On ABC’s new comedy, Speechless, California mom Maya DiMeo (Minnie Driver) moves through life like a bulldozer, crushing human obstacles in her way by delivering insults with brute force. But not everyone sees her coming. When the principal of her children’s new school suggests her son access the campus through a “wheelchair ramp” generally used for garbage bins, Maya offers a verbose “crash course in human dignity.” If the school’s going to treat her son like trash, Maya is going to get revenge in kind.
Driver gives the performance of her career–and not merely because her particular aptitude for cutting insults is put to such good use. Speechless is a movingly textured look at how one child’s disability affects the entire life of a family. Maya is this tough because she has to be.
Of her three children, the one most like her in salty demeanor is J.J., who–like the gifted teen actor Micah Fowler, who plays him–has cerebral palsy. J.J. is nonverbal, so he uses every aspect of his mien, along with his spelling board, to transmit his deep cynicism and utter disdain for overearnest teachers and clueless classmates, who greet him with a too-smiley manner that’s rooted in sympathy, not empathy.
Maya is happy with J.J.’s inclusion: it’s hard-won after the family moved into the dingiest home in wealthy Newport Beach, Calif., to make use of community resources. She even accedes to his desire to hire the uncondescending school gardener (Cedric Yarbrough) as his new helper, though she disdains his line of work. (“He mows grass for a living,” she says. “This is a man whose chief job competition is goats.”)
But she has less time for her other two children, Ray (Mason Cook) and Dylan (Kyla Kenedy). Good-natured pranks with an endlessly tolerant dad (John Ross Bowie) provide an outlet for little Dylan, but Ray is adrift.
It’s in Cook’s chemistry with Driver that Speechless finds its most provocative subject matter.

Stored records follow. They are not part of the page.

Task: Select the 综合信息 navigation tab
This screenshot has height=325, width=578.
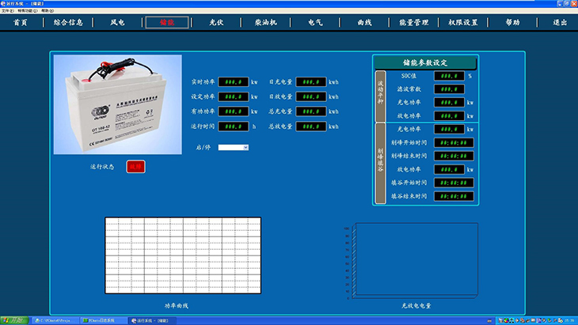Action: coord(68,23)
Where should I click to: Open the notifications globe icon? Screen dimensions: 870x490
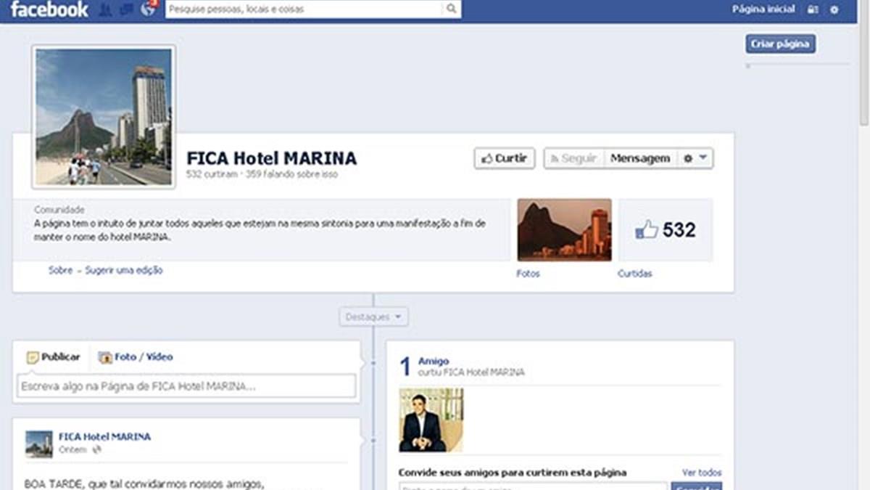point(148,10)
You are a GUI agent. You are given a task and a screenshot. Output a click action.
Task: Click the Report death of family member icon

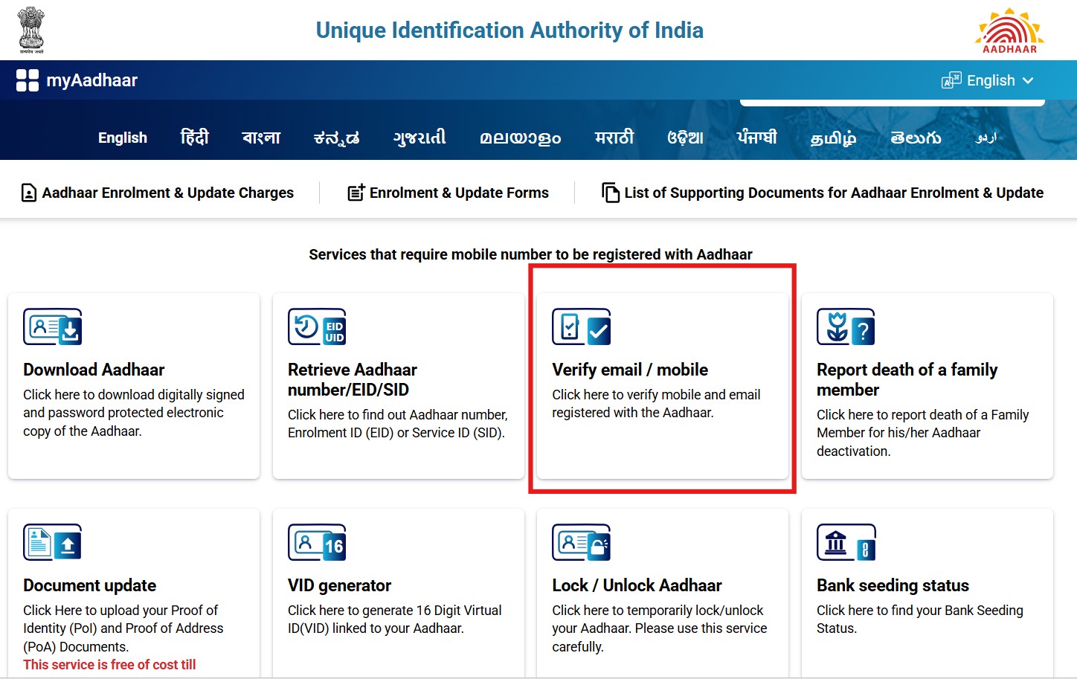[x=846, y=326]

Obsessively providing for J.J., Maya has suppressed any instinct that distracts from that goal. When Ray signals that endless quality-of-life sacrifices are growing tough to bear, Maya can’t allow herself to hear. Her coming to terms with the necessity of engaging all her children is as painful as comedy gets.

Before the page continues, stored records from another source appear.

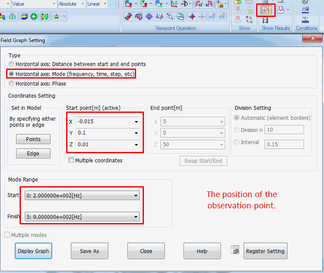Click the rainbow star icon

coord(56,17)
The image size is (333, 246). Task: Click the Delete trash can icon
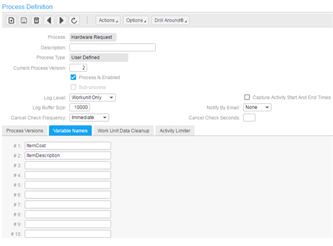37,20
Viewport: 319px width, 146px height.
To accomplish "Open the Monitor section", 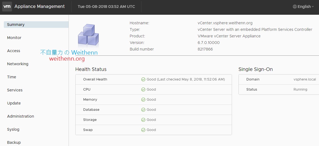I will (14, 38).
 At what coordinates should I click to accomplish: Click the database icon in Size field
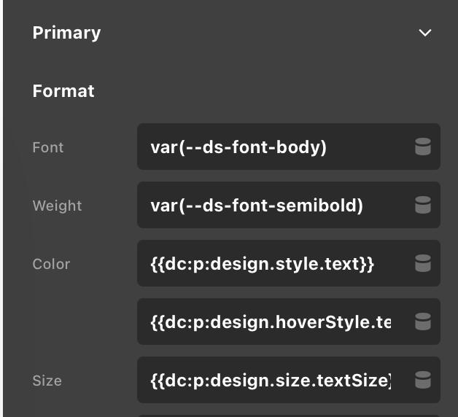tap(422, 380)
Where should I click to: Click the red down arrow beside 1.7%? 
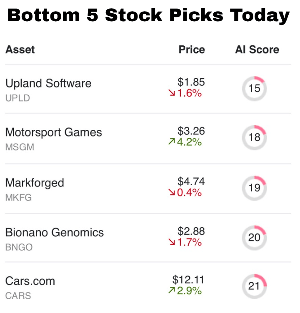(x=172, y=242)
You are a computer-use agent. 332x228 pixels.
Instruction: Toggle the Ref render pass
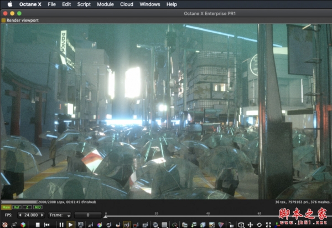coord(17,207)
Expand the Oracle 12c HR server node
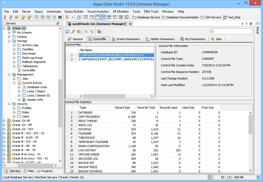 point(4,121)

Speechless joins a set of accomplished and inclusive ABC family sitcoms, like black-ish, Fresh Off the Boat and The Real O’Neals. Respectively, these shows explore life for a black family, an Asian-American family and an Irish Catholic family with a gay son–all stories that signal a new and welcome openness to all sorts of stories on network television. It’s a great neighborhood to be a part of, and one into which the DiMeos fit elegantly. Wit, however savage, can’t solve their problems. But families of all kinds know it can provide a path to talking frankly about life’s tougher moments. For all her bluster, Maya needs her humor to make life bearable. That the rest of her family, for all their differences, share her clever sensibility is heartening proof that in this beautifully drawn family, no one is far from the tree.